Exercise objective:
Could you copy every line of the data that contains the word "question"?

Given records:
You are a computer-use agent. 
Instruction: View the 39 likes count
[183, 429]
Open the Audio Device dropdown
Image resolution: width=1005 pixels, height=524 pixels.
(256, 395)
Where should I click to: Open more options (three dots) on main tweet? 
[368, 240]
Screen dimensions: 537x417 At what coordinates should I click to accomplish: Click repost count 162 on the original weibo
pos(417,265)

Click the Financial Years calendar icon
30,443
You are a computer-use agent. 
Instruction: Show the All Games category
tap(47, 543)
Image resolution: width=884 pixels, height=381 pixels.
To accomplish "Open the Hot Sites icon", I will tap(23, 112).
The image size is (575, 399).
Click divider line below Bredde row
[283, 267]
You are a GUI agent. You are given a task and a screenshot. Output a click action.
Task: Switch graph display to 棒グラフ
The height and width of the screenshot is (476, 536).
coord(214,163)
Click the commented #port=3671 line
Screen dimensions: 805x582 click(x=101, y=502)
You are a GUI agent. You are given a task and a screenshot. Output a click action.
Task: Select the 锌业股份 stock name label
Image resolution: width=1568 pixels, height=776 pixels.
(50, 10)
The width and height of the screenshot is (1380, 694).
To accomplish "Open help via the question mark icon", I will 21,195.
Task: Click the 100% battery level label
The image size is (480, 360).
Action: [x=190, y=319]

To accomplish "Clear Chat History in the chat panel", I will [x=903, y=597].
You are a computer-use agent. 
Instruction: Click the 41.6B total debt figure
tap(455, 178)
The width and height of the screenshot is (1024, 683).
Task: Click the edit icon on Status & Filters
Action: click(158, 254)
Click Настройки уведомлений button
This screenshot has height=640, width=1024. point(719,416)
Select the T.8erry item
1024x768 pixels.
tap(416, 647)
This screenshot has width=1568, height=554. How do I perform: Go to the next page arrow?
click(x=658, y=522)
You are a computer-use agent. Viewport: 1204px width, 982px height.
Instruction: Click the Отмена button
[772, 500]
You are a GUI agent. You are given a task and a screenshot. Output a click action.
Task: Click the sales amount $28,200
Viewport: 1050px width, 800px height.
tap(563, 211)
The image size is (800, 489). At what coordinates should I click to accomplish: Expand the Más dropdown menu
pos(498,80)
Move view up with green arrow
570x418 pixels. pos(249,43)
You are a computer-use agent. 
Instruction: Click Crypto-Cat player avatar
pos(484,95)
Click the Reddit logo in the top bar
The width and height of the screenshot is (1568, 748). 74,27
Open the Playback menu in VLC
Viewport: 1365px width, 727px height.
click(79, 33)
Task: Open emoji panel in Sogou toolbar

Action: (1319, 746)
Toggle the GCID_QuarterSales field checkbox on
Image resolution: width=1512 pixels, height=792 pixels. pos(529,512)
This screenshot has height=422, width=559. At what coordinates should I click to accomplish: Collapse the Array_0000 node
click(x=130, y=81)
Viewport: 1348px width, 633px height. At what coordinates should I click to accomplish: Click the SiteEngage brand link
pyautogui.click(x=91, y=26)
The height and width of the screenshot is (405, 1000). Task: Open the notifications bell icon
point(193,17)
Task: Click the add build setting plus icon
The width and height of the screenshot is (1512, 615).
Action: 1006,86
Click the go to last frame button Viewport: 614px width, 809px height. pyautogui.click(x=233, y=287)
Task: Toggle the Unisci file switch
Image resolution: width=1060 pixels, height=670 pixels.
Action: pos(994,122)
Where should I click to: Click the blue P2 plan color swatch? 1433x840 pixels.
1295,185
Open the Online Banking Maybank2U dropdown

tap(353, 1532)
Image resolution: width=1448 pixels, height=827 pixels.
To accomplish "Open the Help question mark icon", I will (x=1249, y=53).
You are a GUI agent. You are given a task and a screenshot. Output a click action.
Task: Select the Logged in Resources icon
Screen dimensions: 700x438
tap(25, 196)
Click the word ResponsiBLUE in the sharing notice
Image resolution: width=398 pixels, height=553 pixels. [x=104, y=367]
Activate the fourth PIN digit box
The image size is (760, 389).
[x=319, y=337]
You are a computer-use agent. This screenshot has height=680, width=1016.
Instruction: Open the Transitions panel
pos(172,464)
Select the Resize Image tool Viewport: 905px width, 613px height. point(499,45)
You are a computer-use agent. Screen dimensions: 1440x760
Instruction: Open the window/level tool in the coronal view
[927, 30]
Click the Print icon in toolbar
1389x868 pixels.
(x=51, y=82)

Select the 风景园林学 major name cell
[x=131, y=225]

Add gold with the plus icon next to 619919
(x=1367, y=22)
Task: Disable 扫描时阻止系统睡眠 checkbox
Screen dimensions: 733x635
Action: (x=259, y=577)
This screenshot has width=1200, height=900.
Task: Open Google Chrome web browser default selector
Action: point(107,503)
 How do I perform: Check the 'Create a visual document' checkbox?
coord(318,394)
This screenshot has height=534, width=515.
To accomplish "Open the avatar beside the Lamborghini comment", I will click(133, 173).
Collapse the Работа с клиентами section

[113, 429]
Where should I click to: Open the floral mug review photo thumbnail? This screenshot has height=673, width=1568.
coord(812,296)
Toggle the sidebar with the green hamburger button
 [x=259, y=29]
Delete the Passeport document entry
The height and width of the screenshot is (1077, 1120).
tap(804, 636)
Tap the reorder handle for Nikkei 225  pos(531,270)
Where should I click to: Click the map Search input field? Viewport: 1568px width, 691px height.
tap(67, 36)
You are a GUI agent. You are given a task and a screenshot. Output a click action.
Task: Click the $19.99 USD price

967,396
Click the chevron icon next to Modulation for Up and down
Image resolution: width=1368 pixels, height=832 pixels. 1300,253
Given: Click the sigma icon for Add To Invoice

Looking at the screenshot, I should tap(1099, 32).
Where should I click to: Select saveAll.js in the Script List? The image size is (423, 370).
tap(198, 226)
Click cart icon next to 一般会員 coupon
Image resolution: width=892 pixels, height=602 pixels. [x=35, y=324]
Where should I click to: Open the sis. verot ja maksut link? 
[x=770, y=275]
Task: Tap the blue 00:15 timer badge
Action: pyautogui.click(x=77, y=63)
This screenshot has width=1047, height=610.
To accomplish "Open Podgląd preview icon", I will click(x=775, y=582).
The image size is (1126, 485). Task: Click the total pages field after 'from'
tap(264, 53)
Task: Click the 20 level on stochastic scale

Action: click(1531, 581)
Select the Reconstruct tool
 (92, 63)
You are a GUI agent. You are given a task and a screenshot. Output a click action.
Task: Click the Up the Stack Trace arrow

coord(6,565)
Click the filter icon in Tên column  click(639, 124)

Task answer:
To accomplish "Open help via the question mark icon", I will 21,195.
To accomplish "Open the Help question mark icon", I will (x=1249, y=53).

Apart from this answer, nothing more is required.